Tesla Motors CEO Elon Musk thinks every car on the road today — and many more in the future — will eventually be outlawed.
The reason? They require humans to drive.
“In the distant future, [legislators] may outlaw driven cars because they’re too dangerous,” Musk told NVIDIA CEO Jen-Hsun Huang at company’s annual developers conference Tuesday. “You can’t have a person driving a two-ton death machine.”
“We’ll take autonomous cars for granted in quite a short time,” Musk told attendees gathered in the San Jose McEnery Convention Center. “I almost view it as a solved problem. We know what to do, and we’ll be there in a few years.”
Musk said that Teslas are already functionally hardware-capable of driving themselves thanks to the cars’ 360-degree ultrasonic sensors, camera and radar, but they lack the software necessary for it to be safe.
“Autonomy is really about what level of reliability, of safety, do you want,” Musk said. “Even with the current sensor suite, we could make the car go fully autonomous, but not to a level of reliability that would be safe at a complex urban environment at 30 miles-per-hour, with lane markings not there, and children playing, and things coming at you from the side.”
That’s where NVIDIA’s new Drive system comes into play. Made up of a “digital cockpit computer” and an “auto-pilot computer,” Drive is capable of identifying road signs, pedestrians and other common roadway obstacles. The company hopes to get in on the ground floor of the self-driving vehicle market, and will begin releasing Drive PX developer kits to automakers in May for $10,000 a piece.

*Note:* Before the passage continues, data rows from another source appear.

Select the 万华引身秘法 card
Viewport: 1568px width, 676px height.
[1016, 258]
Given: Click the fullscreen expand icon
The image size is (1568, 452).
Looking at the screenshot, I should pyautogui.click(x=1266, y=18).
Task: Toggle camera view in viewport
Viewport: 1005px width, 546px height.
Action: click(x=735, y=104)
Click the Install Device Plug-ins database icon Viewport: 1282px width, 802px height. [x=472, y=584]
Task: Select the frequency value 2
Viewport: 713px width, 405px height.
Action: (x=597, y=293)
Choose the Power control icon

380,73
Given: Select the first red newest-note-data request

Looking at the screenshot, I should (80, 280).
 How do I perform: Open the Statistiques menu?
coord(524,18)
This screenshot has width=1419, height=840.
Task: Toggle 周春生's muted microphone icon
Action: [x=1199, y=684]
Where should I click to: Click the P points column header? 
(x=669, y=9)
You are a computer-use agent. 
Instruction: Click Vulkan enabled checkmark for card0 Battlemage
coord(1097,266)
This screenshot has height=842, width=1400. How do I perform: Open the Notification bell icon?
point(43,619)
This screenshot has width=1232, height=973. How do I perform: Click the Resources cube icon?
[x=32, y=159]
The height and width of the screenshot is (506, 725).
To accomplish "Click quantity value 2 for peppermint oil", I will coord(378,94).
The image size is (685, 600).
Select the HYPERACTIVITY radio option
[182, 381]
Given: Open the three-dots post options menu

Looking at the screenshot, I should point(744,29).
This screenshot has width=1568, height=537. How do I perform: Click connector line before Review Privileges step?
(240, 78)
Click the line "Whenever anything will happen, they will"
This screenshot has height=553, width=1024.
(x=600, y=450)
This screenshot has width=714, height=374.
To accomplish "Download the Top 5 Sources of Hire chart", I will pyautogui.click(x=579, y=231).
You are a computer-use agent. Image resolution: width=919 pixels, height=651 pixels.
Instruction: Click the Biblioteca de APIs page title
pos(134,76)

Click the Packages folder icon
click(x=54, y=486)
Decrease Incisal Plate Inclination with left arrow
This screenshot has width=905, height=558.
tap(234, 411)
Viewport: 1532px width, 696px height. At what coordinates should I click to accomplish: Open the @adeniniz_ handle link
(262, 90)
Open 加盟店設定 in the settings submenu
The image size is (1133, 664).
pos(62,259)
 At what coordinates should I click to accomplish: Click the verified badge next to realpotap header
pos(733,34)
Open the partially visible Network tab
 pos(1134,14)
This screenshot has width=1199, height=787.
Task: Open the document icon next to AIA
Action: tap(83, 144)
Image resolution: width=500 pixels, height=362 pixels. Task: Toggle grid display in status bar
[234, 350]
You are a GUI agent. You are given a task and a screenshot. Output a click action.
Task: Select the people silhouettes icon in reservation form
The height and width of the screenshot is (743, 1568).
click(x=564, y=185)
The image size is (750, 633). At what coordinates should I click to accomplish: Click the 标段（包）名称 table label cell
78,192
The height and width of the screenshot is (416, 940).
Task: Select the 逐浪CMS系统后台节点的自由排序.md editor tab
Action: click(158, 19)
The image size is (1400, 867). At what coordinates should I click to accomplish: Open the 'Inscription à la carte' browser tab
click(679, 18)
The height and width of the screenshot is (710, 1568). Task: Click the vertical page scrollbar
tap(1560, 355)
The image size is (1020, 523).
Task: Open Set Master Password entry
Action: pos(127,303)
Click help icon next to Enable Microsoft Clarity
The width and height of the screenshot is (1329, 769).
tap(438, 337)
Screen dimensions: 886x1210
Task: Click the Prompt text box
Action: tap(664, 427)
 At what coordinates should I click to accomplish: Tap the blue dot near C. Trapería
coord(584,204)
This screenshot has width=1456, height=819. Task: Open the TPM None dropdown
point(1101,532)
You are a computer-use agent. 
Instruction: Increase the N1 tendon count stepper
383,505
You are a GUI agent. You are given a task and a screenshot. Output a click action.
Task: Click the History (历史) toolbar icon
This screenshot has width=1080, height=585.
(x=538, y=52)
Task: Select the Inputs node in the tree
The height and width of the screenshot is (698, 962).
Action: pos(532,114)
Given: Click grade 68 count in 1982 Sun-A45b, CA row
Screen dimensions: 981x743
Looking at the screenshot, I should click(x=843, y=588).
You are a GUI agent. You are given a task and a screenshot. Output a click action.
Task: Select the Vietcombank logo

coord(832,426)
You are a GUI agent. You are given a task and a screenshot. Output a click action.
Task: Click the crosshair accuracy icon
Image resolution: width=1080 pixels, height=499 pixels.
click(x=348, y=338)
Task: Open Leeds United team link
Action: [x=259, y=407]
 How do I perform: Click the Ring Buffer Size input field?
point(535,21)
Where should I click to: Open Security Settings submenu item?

“What NVIDIA is doing with Tegra is really interesting and really important for self-driving in the future,” Musk said referring to the advanced mobile processors in the PX supercomputer — the most advanced NVIDIA has ever built.
Musk, who frequently cites artificial intelligence development as a dangerous area of research, said there was little to worry about in regard to automobile AI.
“I don’t think we have to worry about autonomous cars, because it’s sort of like a narrow form of AI,” Musk said. “There used to be elevator operators, and then we came up with circuitry so the elevator knew to come to your floor. Cars will be like that.”
Still, Musk said there are a number of obstacles to consider before human drivers are taken out of the equation, including cybersecurity. Tesla is currently putting “a lot of effort” into making sure hackers can’t infiltrate the car’s crucial systems and take control of braking, acceleration, steering, etc.
The two billion cars currently on the road are another, plus the 100 million automakers will produce next year. If self-driving cars were road-ready tomorrow, it would take 20 years to replace every car on the road.
“It’s not going to all transition immediately,” Musk said. “It’ll take quite a while.”